_GOAL OF THE EXERCISE_: Exactly as they appear, output all of the entries.

_RAW DATA_:
'''

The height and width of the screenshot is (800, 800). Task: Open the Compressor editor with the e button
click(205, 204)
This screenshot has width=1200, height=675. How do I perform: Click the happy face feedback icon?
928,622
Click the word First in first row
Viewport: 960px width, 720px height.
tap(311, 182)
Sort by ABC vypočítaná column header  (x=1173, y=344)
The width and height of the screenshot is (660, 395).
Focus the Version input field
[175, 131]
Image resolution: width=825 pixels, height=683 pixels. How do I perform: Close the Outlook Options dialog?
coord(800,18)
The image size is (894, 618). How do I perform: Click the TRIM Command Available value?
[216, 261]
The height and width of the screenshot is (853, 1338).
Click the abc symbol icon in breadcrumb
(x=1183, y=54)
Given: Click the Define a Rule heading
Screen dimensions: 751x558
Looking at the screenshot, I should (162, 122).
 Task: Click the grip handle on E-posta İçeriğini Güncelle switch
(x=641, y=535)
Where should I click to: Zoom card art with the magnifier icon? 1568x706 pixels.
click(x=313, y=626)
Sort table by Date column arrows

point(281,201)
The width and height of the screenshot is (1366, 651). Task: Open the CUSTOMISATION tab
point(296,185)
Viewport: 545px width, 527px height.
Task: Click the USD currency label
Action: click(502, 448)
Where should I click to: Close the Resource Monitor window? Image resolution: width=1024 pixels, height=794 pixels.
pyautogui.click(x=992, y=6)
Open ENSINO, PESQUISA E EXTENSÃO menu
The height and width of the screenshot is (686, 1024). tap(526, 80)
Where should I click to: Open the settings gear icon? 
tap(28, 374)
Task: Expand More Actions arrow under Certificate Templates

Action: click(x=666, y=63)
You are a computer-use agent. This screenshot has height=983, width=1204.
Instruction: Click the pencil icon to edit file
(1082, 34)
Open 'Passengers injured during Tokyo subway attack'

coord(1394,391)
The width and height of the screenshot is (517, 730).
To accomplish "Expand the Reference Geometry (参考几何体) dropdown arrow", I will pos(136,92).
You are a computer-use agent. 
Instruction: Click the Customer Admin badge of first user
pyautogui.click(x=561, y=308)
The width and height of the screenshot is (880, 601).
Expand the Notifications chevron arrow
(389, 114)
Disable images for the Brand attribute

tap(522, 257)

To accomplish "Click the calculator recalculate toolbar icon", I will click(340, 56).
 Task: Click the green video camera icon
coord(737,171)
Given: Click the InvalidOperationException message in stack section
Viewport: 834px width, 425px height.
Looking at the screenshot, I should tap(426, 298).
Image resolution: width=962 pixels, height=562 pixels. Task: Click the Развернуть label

'''

_EXERCISE SOLUTION_:
The height and width of the screenshot is (800, 800). Task: Open the Compressor editor with the e button
click(205, 204)
This screenshot has width=1200, height=675. How do I perform: Click the happy face feedback icon?
928,622
Click the word First in first row
Viewport: 960px width, 720px height.
tap(311, 182)
Sort by ABC vypočítaná column header  (x=1173, y=344)
The width and height of the screenshot is (660, 395).
Focus the Version input field
[175, 131]
Image resolution: width=825 pixels, height=683 pixels. How do I perform: Close the Outlook Options dialog?
coord(800,18)
The image size is (894, 618). How do I perform: Click the TRIM Command Available value?
[216, 261]
The height and width of the screenshot is (853, 1338).
Click the abc symbol icon in breadcrumb
(x=1183, y=54)
Given: Click the Define a Rule heading
Screen dimensions: 751x558
Looking at the screenshot, I should (162, 122).
 Task: Click the grip handle on E-posta İçeriğini Güncelle switch
(x=641, y=535)
Where should I click to: Zoom card art with the magnifier icon? 1568x706 pixels.
click(x=313, y=626)
Sort table by Date column arrows

point(281,201)
The width and height of the screenshot is (1366, 651). Task: Open the CUSTOMISATION tab
point(296,185)
Viewport: 545px width, 527px height.
Task: Click the USD currency label
Action: click(502, 448)
Where should I click to: Close the Resource Monitor window? Image resolution: width=1024 pixels, height=794 pixels.
pyautogui.click(x=992, y=6)
Open ENSINO, PESQUISA E EXTENSÃO menu
The height and width of the screenshot is (686, 1024). tap(526, 80)
Where should I click to: Open the settings gear icon? 
tap(28, 374)
Task: Expand More Actions arrow under Certificate Templates

Action: click(x=666, y=63)
You are a computer-use agent. This screenshot has height=983, width=1204.
Instruction: Click the pencil icon to edit file
(1082, 34)
Open 'Passengers injured during Tokyo subway attack'

coord(1394,391)
The width and height of the screenshot is (517, 730).
To accomplish "Expand the Reference Geometry (参考几何体) dropdown arrow", I will pos(136,92).
You are a computer-use agent. 
Instruction: Click the Customer Admin badge of first user
pyautogui.click(x=561, y=308)
The width and height of the screenshot is (880, 601).
Expand the Notifications chevron arrow
(389, 114)
Disable images for the Brand attribute

tap(522, 257)

To accomplish "Click the calculator recalculate toolbar icon", I will click(340, 56).
 Task: Click the green video camera icon
coord(737,171)
Given: Click the InvalidOperationException message in stack section
Viewport: 834px width, 425px height.
Looking at the screenshot, I should tap(426, 298).
Image resolution: width=962 pixels, height=562 pixels. Task: Click the Развернуть label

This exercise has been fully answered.